Most of the aftermarket kits use a different connector, it should have come with the pump along with a rubber hose, some hose clamps etc...

You just splice it to the factory wiring that is connected to the stock pump.

Your in the right spot, just tap the retaining ring off to expose the pump, be careful not to tear the stock rubber gasket ring that is under it.
 
Yep I have the wires and hoses, etc.

Do I cut the stock harness off or just bypass it?

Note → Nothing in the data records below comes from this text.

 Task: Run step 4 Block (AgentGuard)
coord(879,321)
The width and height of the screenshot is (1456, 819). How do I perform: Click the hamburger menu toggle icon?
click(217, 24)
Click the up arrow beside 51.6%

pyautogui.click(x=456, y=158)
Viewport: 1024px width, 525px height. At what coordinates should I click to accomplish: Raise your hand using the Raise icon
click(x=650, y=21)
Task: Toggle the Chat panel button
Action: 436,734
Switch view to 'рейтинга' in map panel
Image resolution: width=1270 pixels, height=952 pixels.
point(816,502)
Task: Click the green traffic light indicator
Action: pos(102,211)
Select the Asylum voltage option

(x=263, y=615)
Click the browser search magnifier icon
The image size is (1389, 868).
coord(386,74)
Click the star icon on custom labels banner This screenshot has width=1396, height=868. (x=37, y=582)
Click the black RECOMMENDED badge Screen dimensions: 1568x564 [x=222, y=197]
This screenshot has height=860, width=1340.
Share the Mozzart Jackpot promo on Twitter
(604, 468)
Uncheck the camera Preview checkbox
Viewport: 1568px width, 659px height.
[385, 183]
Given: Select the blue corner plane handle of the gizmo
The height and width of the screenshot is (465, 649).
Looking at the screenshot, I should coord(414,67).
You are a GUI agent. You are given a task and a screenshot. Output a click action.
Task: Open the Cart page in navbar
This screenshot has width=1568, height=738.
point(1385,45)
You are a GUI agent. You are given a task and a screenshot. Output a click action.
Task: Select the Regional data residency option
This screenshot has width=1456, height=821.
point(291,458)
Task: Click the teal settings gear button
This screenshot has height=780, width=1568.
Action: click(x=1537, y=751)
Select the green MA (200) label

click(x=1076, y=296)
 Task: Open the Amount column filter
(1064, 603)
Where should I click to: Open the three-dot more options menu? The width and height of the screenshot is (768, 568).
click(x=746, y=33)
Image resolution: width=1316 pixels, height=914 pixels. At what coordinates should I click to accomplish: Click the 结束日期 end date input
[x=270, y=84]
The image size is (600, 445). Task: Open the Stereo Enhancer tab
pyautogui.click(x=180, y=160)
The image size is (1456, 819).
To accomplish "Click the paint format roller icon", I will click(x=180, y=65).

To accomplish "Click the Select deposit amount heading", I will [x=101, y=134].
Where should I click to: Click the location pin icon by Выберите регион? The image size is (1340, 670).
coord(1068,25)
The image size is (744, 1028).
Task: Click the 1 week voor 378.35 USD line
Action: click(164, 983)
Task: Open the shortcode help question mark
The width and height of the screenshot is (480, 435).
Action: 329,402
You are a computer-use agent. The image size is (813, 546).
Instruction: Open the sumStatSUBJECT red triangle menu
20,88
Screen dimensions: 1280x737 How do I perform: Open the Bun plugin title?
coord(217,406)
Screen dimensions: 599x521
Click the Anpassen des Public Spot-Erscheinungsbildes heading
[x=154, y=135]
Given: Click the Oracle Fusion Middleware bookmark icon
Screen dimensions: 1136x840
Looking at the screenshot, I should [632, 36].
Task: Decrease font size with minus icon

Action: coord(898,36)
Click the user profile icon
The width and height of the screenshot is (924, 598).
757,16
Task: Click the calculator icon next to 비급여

And how do I get the retainer pin out? What part should I be hitting and which way should i force it? I don't want to break anything by hitting it the wrong way.
 
Ok, the connectors on the pump don't match cause first off you gotta pull it out. See the fuel pump is kinda bolted up to this bracket which is part of the exposed part you see on top of the tank. The fuel pump sits in this baffle way down in the bottom of the tank. You gotta remove the fuel lines(2) one has a reg duck-bill clip and you just pull of with needlenose pliers and pull the line out, make sure to mark these so you don't get them mixed up. The other requires a special disconnect tool, but you can just break it off since you'll be using new ones. Have some rags ready for a lil' fuel to come out. Just look closely at the top of it, the retaining ring with the little slot thingies stickin out, you gotta hit it counterclockwise watch out not to bang the plug connector or the metal lines. It should loosen up, just hit it till it releases, then you can pull the ring out and pull the fuel pump/strainer assembly out, might need to wiggle it out some and it'll come out. Have patience. Once you got the f.p. assembly out, pull the rubber o-ring off, you should have a new one with the new pump that just drops in place of the old one. There'll be 4 screws that hold the bracket together, remove them and unplug the connectors to the pump and disconnect the rubber hose to the pump and pull the pump out. Put the new unit back in with the supplied hardware and splice the wires in and seal them up good. When you get the pump hooked up in the bracket, put the new filter on the pump, just sit the pump squarely on to your work bench and press down onto the filter till it's fully seated. Now you go back and install it into the tank, it can be tricky but lookinside the tank in the baffle area and notice which way it faces, this is which way the filter will line up. Get the assemblyin there and start "screwin" it in till it sits in the tank properly. Once it's seated get the metal retaining ring back on there and just as you tapped it out you gotta tap it back in this time clockwise until it's fullly tapped in. Connect the lines with the new clips. I forget which one was which but the one clip is circular on one of the lines you gotta popit in the fuel line and then it snaps in place onto the metal tube from the pump assemb. The other one you just slip it on the tube and pop the duckbill clip on afterwards. Plug the harness that goes to the tank and raise the tank up and install it back on. Good luck.